[Opening Material shown section]

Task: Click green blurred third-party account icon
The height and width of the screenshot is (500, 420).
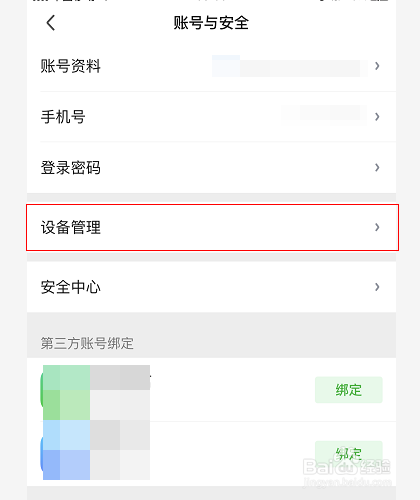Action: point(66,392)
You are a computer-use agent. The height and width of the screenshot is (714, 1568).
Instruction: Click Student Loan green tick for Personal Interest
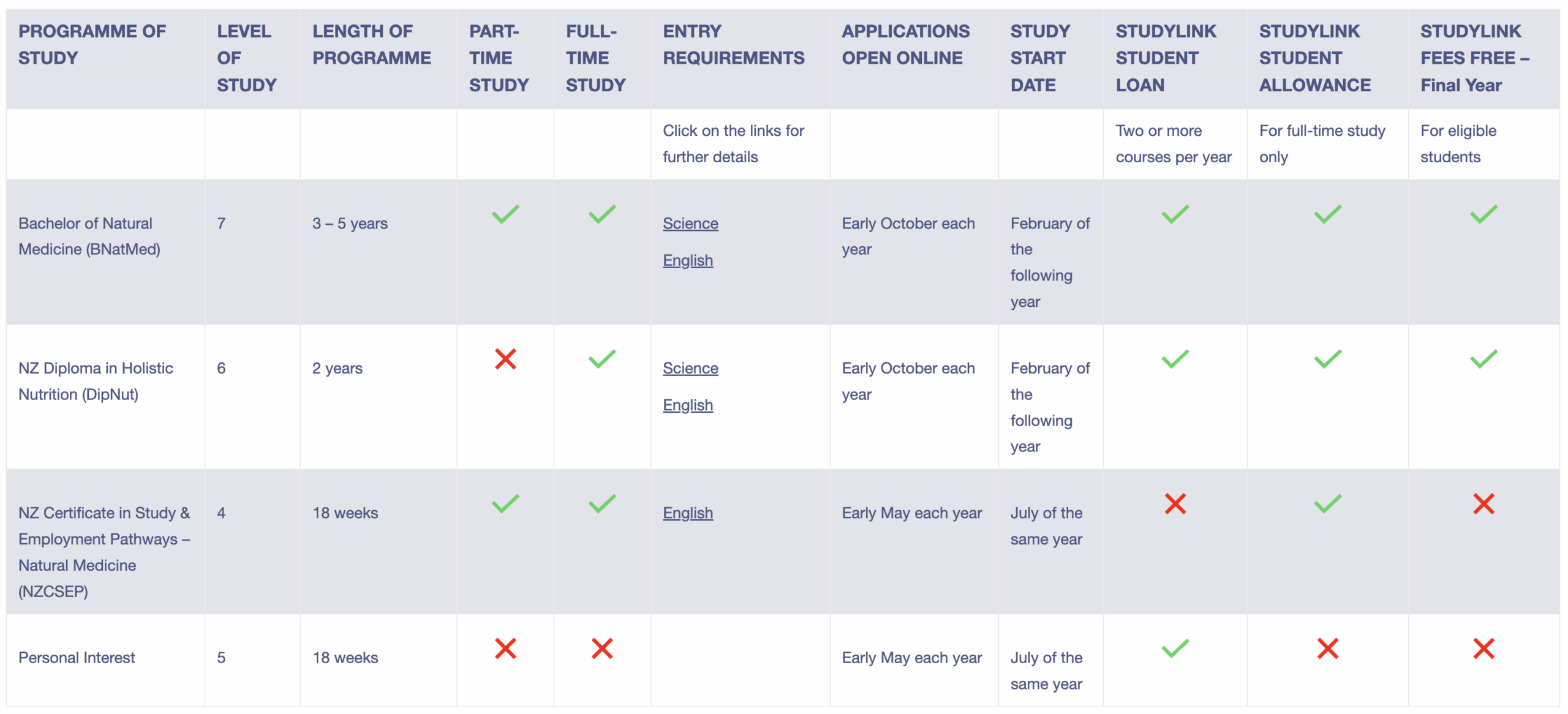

[Closing Material shown section]
[Opening Material shown section]

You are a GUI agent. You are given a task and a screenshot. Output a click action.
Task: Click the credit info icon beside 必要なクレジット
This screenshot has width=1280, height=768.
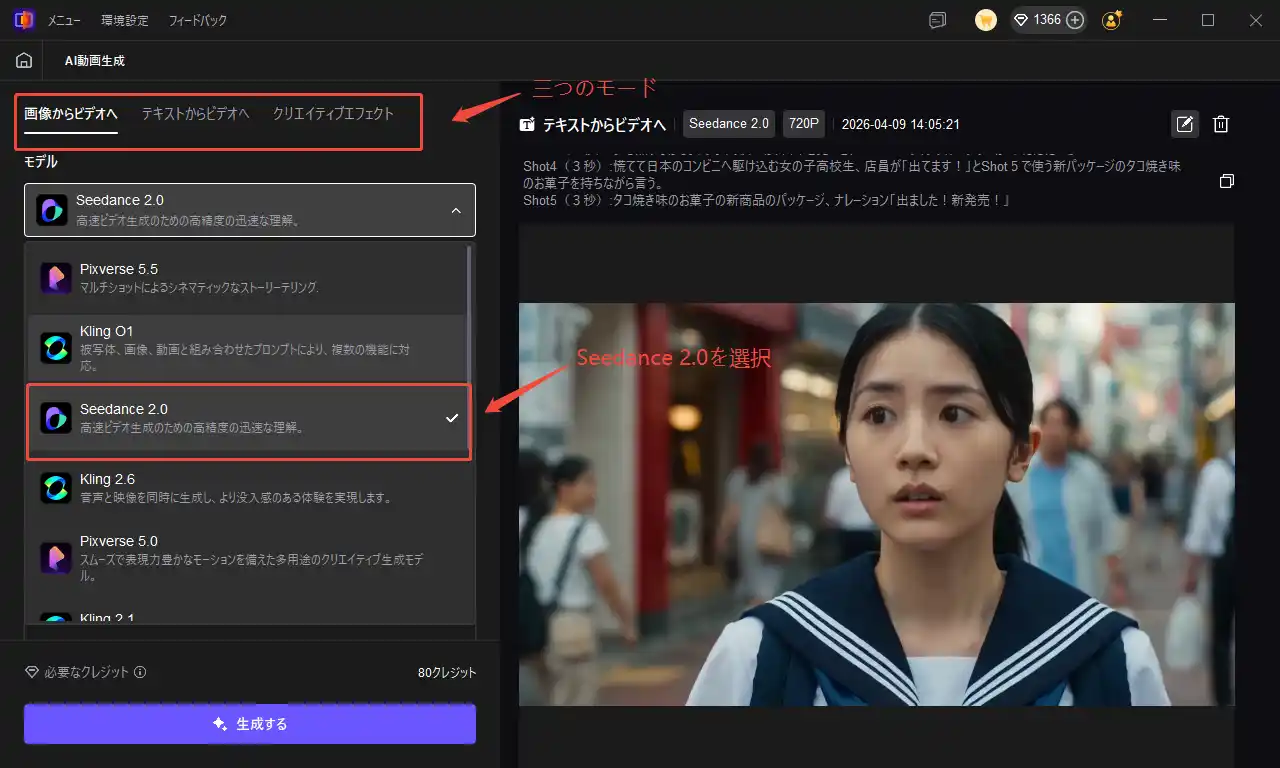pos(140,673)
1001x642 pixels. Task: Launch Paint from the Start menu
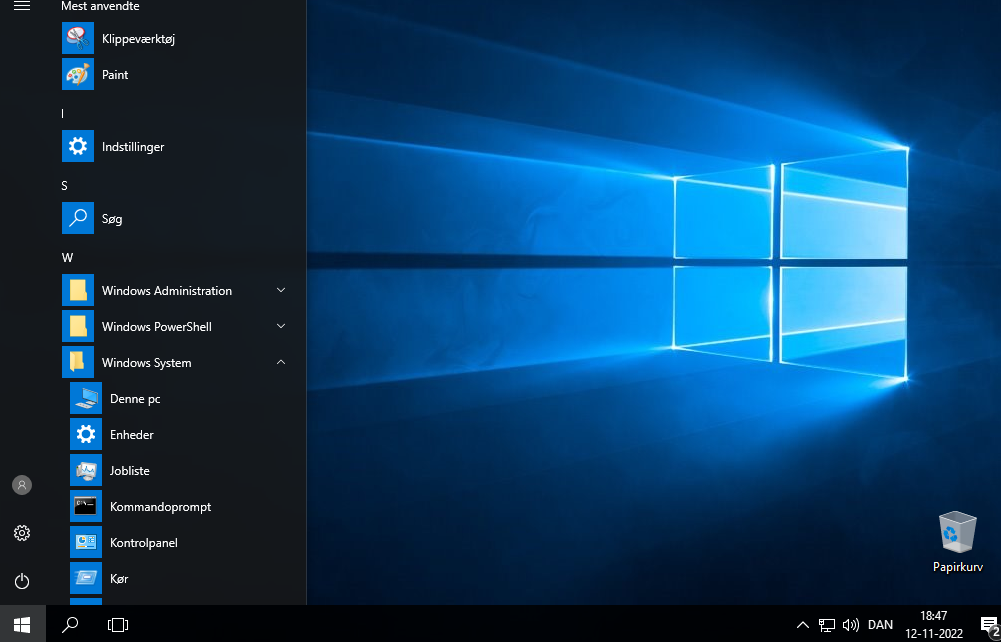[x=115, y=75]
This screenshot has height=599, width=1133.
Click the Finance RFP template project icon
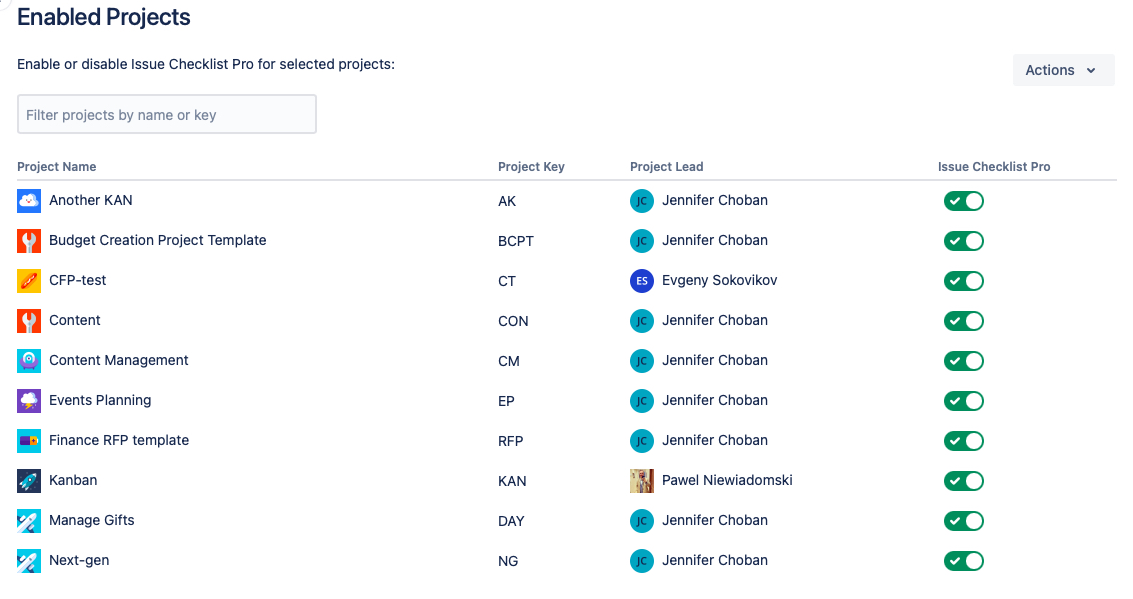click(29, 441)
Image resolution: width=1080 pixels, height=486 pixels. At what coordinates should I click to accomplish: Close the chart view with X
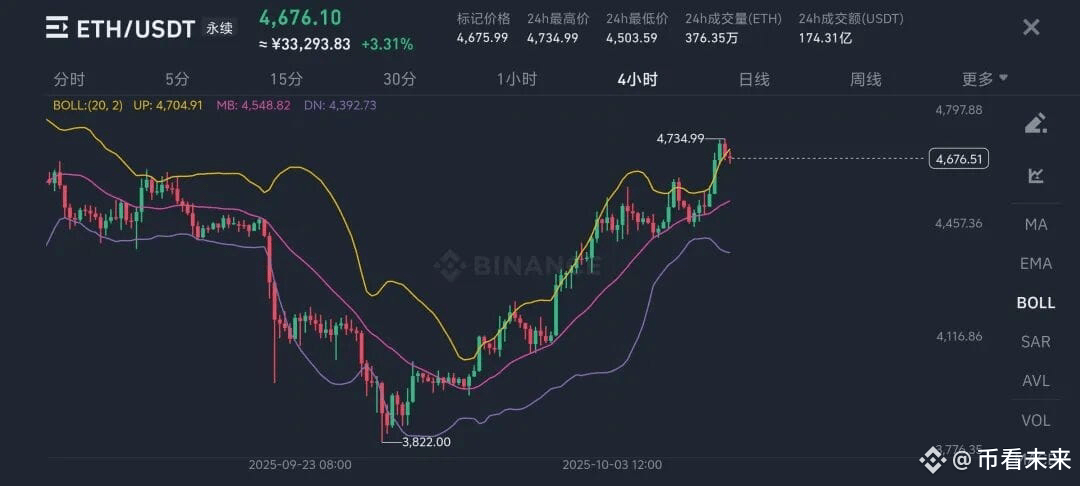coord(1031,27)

[Closing Material shown section]

> [Exercise]
Retype only the lines above between the line with "You are a computer-use" and the line with "Instruction: Click Student", counting those two lines as well, and keep every character as it is.

> [Result below]
You are a computer-use agent. The height and width of the screenshot is (714, 1568).
Instruction: Click Student Loan green tick for Personal Interest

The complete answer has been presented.